**WORK TO COMPLETE**
Translate this sentence from the interview on pink and performance art below into Spanish: "I am a big believer in creating art in public spaces for non-traditional art audiences."

**EXTRACT TO READ**
━━━━━━━━━━━━━━━━
HZ: The color pink has been ubiquitous in the past few years from 4th wave feminist initiatives (i.e. Pussyhat Project, Diana Kane’s Feminist Gold tshirts) to Millennial Pink everything (Rose Quartz as the 2016 Pantone Color of the Year, Rose Gold as the new 2015 iPhone color). Regarding Mauve Bird with Yellow Teeth Red Feathers Green Feet and a Rose Belly, how do you think your new Pink season will engender the series?

TE: I feel very connected to the references you make. It’s exciting to see how this color is evolving on a global level: as pink gains momentum as a symbol of activism and hope, it sheds its associations as a submissive color for women. I’m a woman working with the body, my body, making sculptures and performances with women bodies: Engaging with Pink this year added responsibility to how our public performances are perceived and it pushed me to rethink pink as a powerful color.

HZ: As a performance artist, you perform in a myriad of venues from indoor gallery spaces to outdoor pavilions and parks. What is your (and The Moving Company’s) approach to contexts that are restrictive versus more flexible?

TE: I am a big believer in creating art in public spaces for non-traditional art audiences. With the political climate changing I’ve been even more committed to creating these large-scale, avant garde performance pieces to create social impact through art. Performing in a controlled environment of a gallery or a museum is very different than working outside: a lot more can go wrong outside! There is more risk, and more chance. A few years ago, I had an exhibition at Transformer in Washington D.C. During the show, I did an outdoor performance with one of the first inflatable sculptures I made. A drunk person passed by and started screaming and cursing and people got scared he might pull out a knife. I believe that these confrontations with the audience are valuable, and that the inclusion of idiosyncratic art in non-art communal spaces is a crucial act of resistance, especially today.
━━━━━━━━━━━━━━━━
**DATASET EXCERPT**
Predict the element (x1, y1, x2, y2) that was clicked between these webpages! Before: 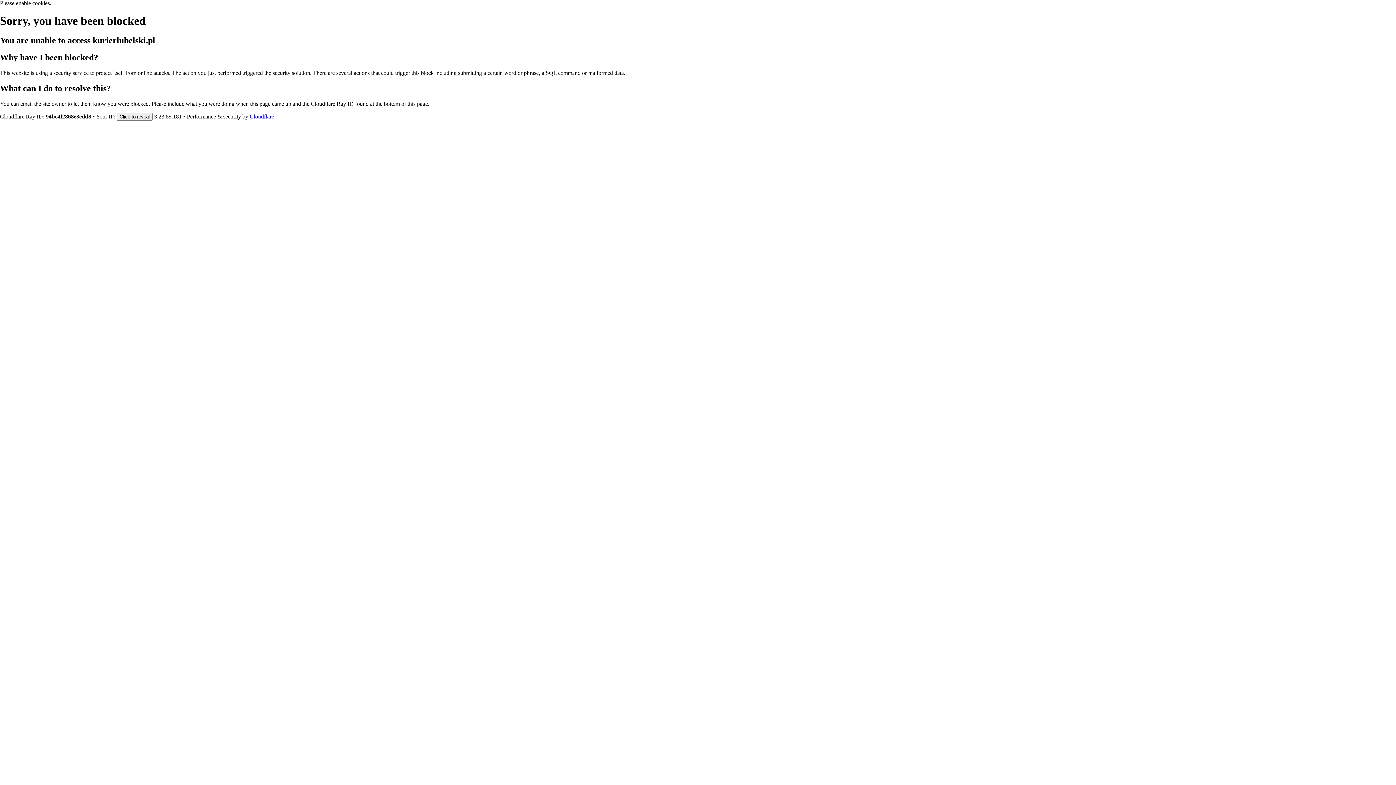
━━━━━━━━━━━━━━━━
**FULL ANSWER**
Creo firmemente en crear arte en espacios públicos para audiencias de arte no tradicionales.